▶ _WORK INSTRUCTION_: Please copy out the records that follow, word for word.

▶ _DATA TO PROCESS_:
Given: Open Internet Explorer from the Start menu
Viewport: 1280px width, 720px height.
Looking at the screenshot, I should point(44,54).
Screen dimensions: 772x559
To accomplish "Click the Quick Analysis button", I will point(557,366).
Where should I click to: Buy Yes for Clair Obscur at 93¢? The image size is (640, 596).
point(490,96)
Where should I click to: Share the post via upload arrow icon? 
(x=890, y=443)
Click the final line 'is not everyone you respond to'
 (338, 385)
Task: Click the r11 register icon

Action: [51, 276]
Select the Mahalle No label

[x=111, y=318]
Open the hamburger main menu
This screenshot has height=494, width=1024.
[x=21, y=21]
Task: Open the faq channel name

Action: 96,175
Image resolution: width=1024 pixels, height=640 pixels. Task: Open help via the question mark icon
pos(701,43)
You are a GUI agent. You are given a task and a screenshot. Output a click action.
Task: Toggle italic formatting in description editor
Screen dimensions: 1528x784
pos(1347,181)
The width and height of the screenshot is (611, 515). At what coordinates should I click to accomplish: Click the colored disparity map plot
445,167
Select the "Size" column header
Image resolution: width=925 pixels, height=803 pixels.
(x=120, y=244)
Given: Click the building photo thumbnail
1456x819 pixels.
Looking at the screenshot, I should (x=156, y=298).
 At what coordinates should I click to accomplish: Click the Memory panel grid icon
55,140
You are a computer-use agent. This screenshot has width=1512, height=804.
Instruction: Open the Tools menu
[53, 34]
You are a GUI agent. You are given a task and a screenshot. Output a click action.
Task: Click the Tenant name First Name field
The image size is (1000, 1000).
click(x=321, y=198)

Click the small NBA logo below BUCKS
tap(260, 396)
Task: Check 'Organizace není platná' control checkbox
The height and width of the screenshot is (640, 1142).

▶ _OUTPUT_:
Given: Open Internet Explorer from the Start menu
Viewport: 1280px width, 720px height.
Looking at the screenshot, I should point(44,54).
Screen dimensions: 772x559
To accomplish "Click the Quick Analysis button", I will point(557,366).
Where should I click to: Buy Yes for Clair Obscur at 93¢? The image size is (640, 596).
point(490,96)
Where should I click to: Share the post via upload arrow icon? 
(x=890, y=443)
Click the final line 'is not everyone you respond to'
 (338, 385)
Task: Click the r11 register icon

Action: [51, 276]
Select the Mahalle No label

[x=111, y=318]
Open the hamburger main menu
This screenshot has height=494, width=1024.
[x=21, y=21]
Task: Open the faq channel name

Action: 96,175
Image resolution: width=1024 pixels, height=640 pixels. Task: Open help via the question mark icon
pos(701,43)
You are a GUI agent. You are given a task and a screenshot. Output a click action.
Task: Toggle italic formatting in description editor
Screen dimensions: 1528x784
pos(1347,181)
The width and height of the screenshot is (611, 515). At what coordinates should I click to accomplish: Click the colored disparity map plot
445,167
Select the "Size" column header
Image resolution: width=925 pixels, height=803 pixels.
(x=120, y=244)
Given: Click the building photo thumbnail
1456x819 pixels.
Looking at the screenshot, I should (x=156, y=298).
 At what coordinates should I click to accomplish: Click the Memory panel grid icon
55,140
You are a computer-use agent. This screenshot has width=1512, height=804.
Instruction: Open the Tools menu
[53, 34]
You are a GUI agent. You are given a task and a screenshot. Output a click action.
Task: Click the Tenant name First Name field
The image size is (1000, 1000).
click(x=321, y=198)

Click the small NBA logo below BUCKS
tap(260, 396)
Task: Check 'Organizace není platná' control checkbox
The height and width of the screenshot is (640, 1142).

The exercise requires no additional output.